### [Stated problem]
Copy out the listing from the line with "Activate voice input on the iFLY bar" through the end of the listing, changing "Switch" to "Go" and leaving everything else as it is. Omit the pictures.

___ Entries provided

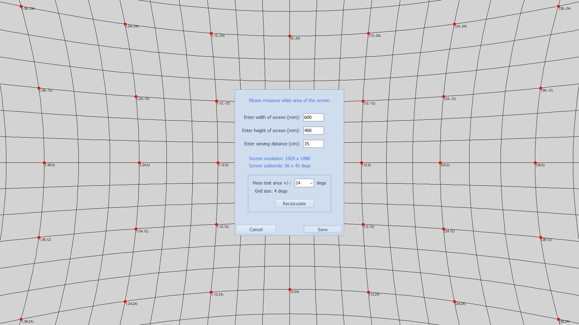Click the screen height input field
579x325 pixels.
[313, 131]
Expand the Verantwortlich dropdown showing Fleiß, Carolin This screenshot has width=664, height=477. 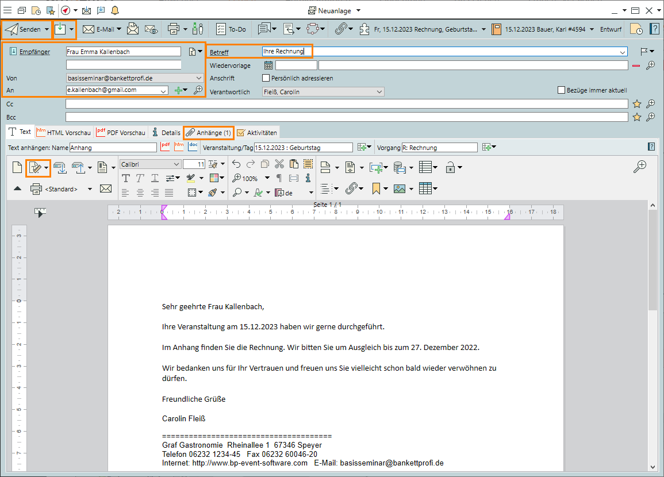(x=379, y=92)
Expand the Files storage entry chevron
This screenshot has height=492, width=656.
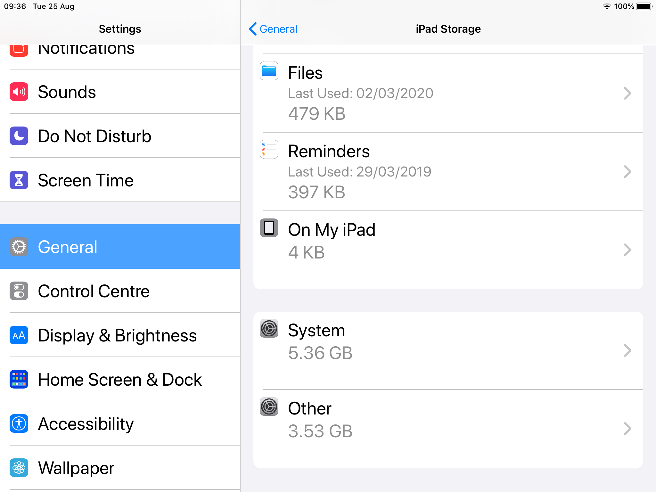click(x=627, y=93)
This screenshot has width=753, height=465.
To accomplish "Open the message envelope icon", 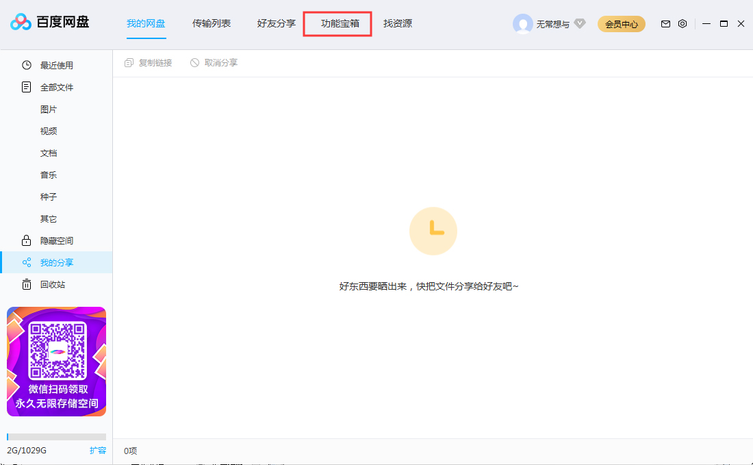I will [665, 23].
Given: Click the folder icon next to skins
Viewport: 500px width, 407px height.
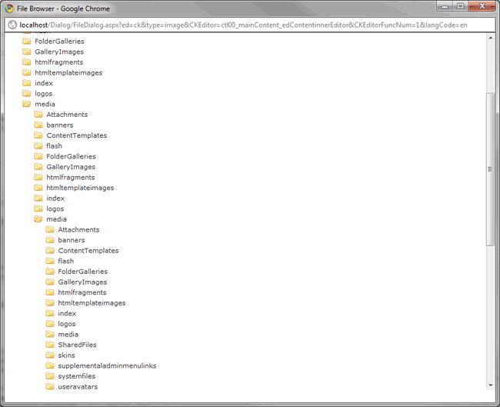Looking at the screenshot, I should click(49, 355).
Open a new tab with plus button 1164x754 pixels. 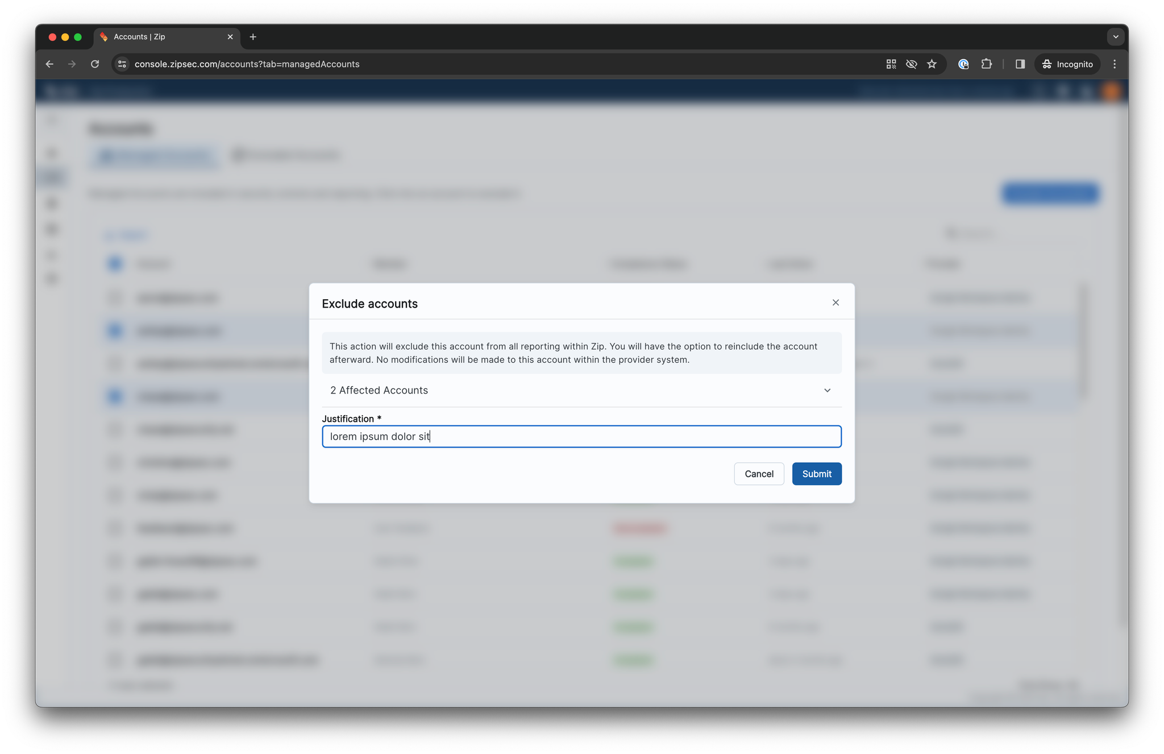point(253,37)
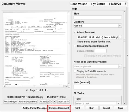The image size is (129, 112).
Task: Zoom out with minus button
Action: tap(51, 101)

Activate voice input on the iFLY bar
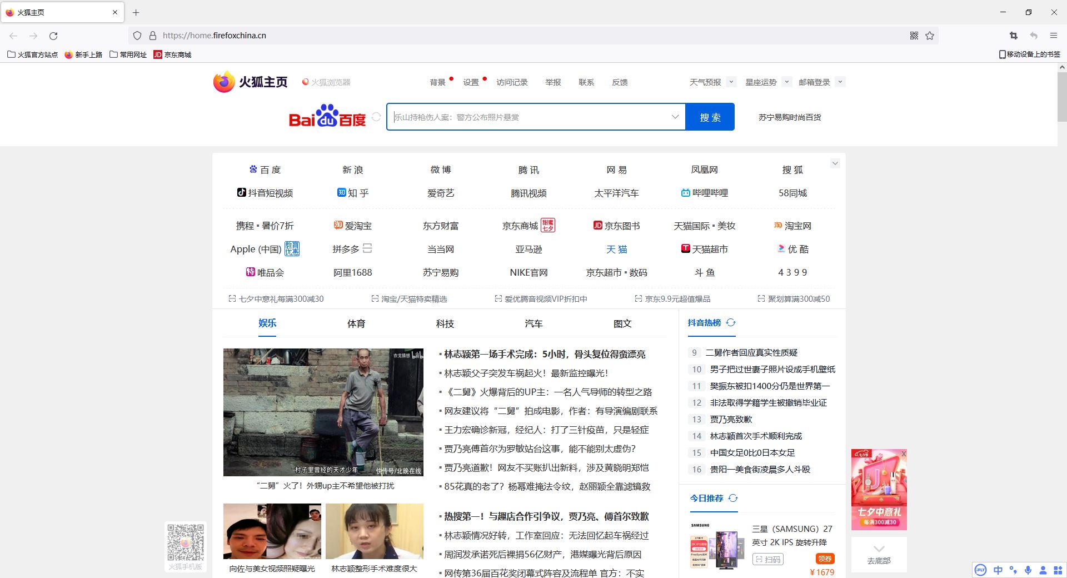pos(1028,570)
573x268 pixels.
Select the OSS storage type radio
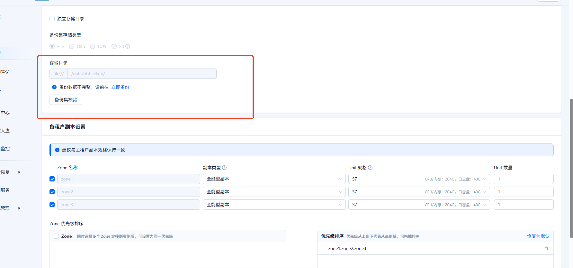coord(72,46)
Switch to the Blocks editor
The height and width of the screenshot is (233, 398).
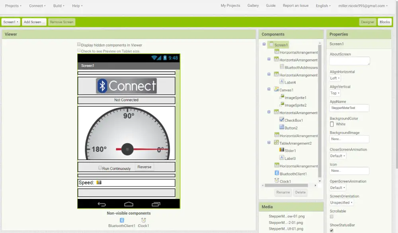(384, 22)
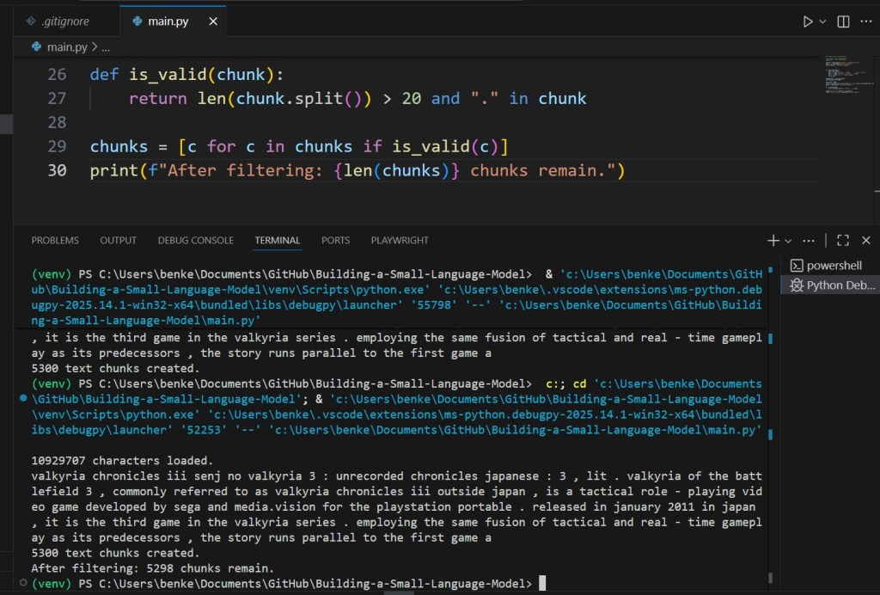
Task: Open the terminal launch profile dropdown
Action: tap(787, 241)
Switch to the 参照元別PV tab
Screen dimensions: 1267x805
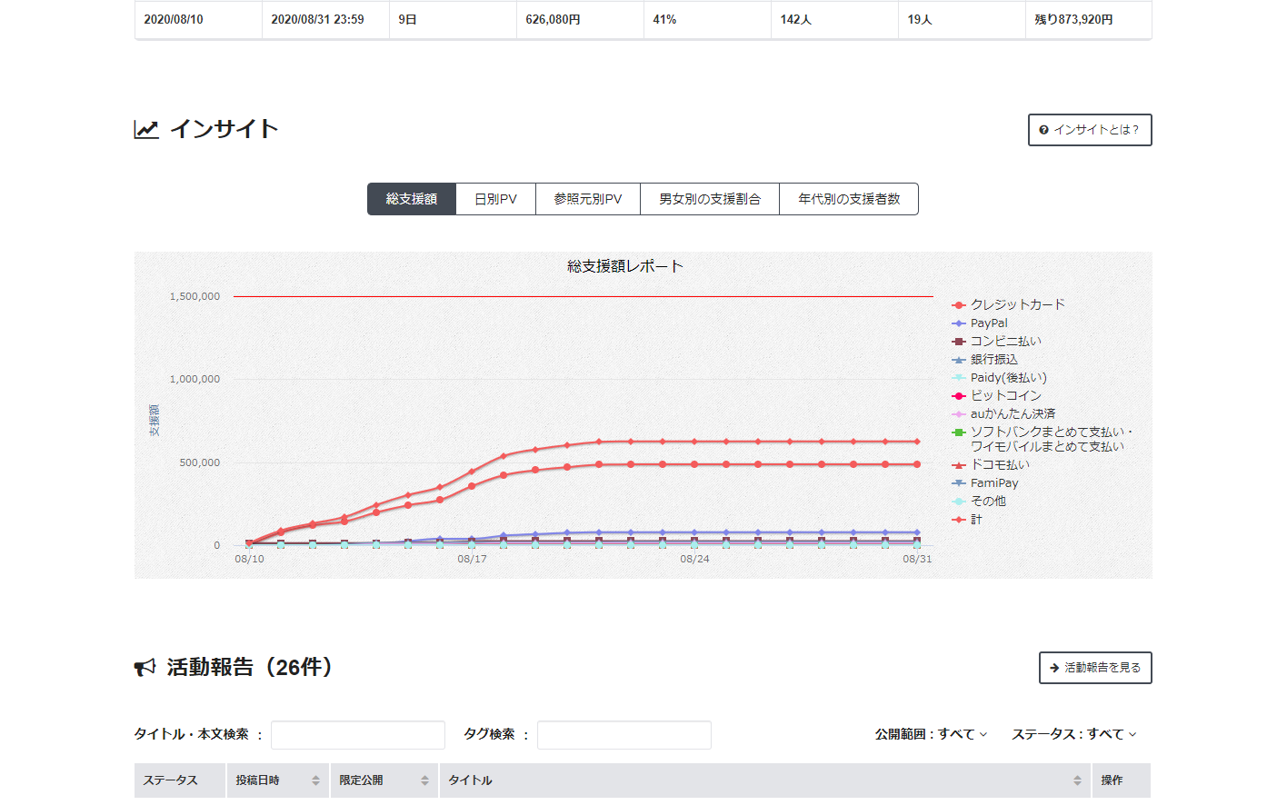[x=588, y=199]
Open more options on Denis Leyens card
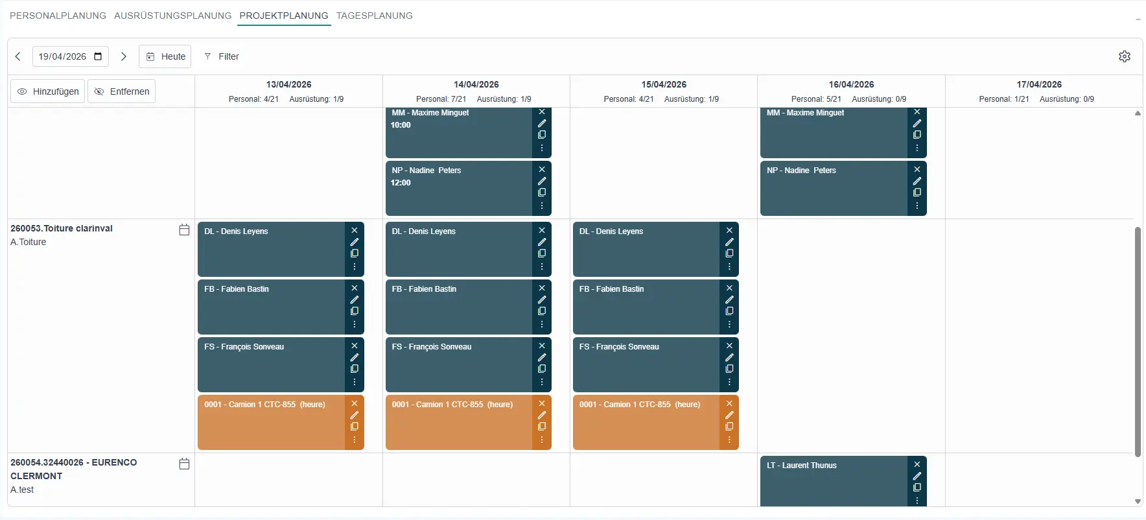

______

### [Correct answer]
Activate voice input on the iFLY bar
pos(1028,570)
573x268 pixels.
Select the OSS storage type radio
coord(72,46)
Go to the Blocks editor
The height and width of the screenshot is (233, 398).
(384, 22)
Task: Open the terminal launch profile dropdown
Action: tap(787, 241)
Go to the 参照元別PV tab
Screen dimensions: 1267x805
[x=588, y=199]
Open more options on Denis Leyens card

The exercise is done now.